The formula for Precision@K is:

Among them, Precision represents precision, K represents the number of answers considered in the index, and in the present invention, the values are 1, 2, and 3, Num (True Answers) represents the number of correct answers, and Sum (related K Answers) represents recall The total number of relevant answers.

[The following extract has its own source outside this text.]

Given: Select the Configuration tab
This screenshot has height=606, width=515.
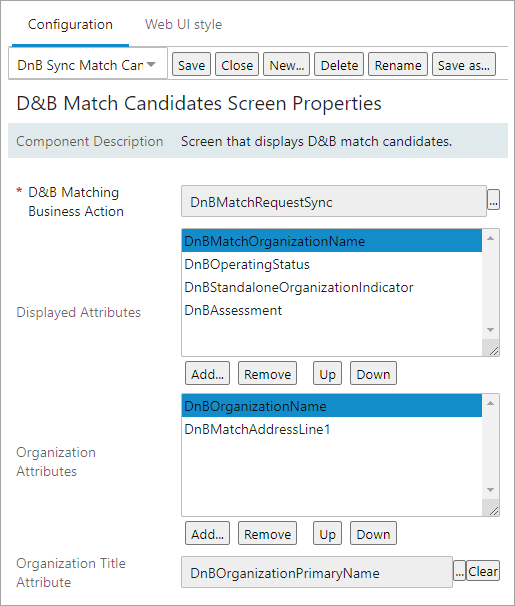Looking at the screenshot, I should pyautogui.click(x=70, y=25).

3. a kind of long text answer selection method based on transfer learning sentence vector as claimed in claim 1 is characterized in that, described transfer learning sentence vector network comprises twin network structure, attention aggregation structure and classification layer, described The Siamese network structure includes a paired input layer, a feature extraction layer, and a pooling layer. The attention aggregation structure includes an attention layer and an aggregation network layer; the feature extraction layer is modeled by BERT, and BERT uses a full The BERT weight parameters covered by the word are initialized;

Input the paired samples into the Siamese network structure. The paired input layers correspond to two text sequences of question and answer. According to the input format of BERT [CLS]+Question+[SEP], [CLS]+Answer+[SEP], the question text is respectively And the answer text is processed; after the BERT feature modeling, the output of the 12-layer pooling layer is averaged, and the pooled outputs with unified dimensions are obtained respectively: the question pooling output Q pool and the answer pooling output A pool, the dimension length is 768 dimensions;

The question pooling output Q pool and the answer pooling output A pool are input to the attention layer, and the question semantic alignment vector Z ₂ and the answer semantic alignment vector Z ₂ ' are obtained respectively through the attention mechanism; Q pool, A pool, Z ₂ And Z ₂ ' is input to the aggregation network layer, for the problem, Q pool and Z ₂ are transformed by [Q pool, Z ₂ ], [Q pool, Q pool-Z ₂ ], [Q pool, Q pool*Z ₂ ], Then, the splicing vector [O ₁ , O ₂ , O ₃ ] is obtained by splicing through a layer of linear transformation. The splicing vector is subjected to a layer of linear transformation and the DropOut mechanism is used to obtain the problem attention aggregation output Fused _Q ; Similarly, for the answer , A pool and Z ₂ ' go through the aggregation network layer to get the answer attention aggregation output Fused _A ;

Further splicing Fused _Q , Fused _A , Q pool, and A pool to obtain [Q pool,A pool,|Q pool-A pool|,Q pool*A pool,Fused Q,Fused A], and input the splicing vector into the classification layer , the predicted output pred=[p ₁ ,p ₂ ,...,p _n ] is obtained by Softmax classification, where p _i represents the predicted value of the ith candidate answer 0 or 1, 0 means dissimilar, 1 means similar, n Indicates the number of test samples in the sample set.

4. a kind of long text answer selection method based on transfer learning sentence vector as claimed in claim 1, is characterized in that, in described step 3), the calculation method of semantic similarity adopts cosine distance, Manhattan distance, Euler metric , any of the point product metrics.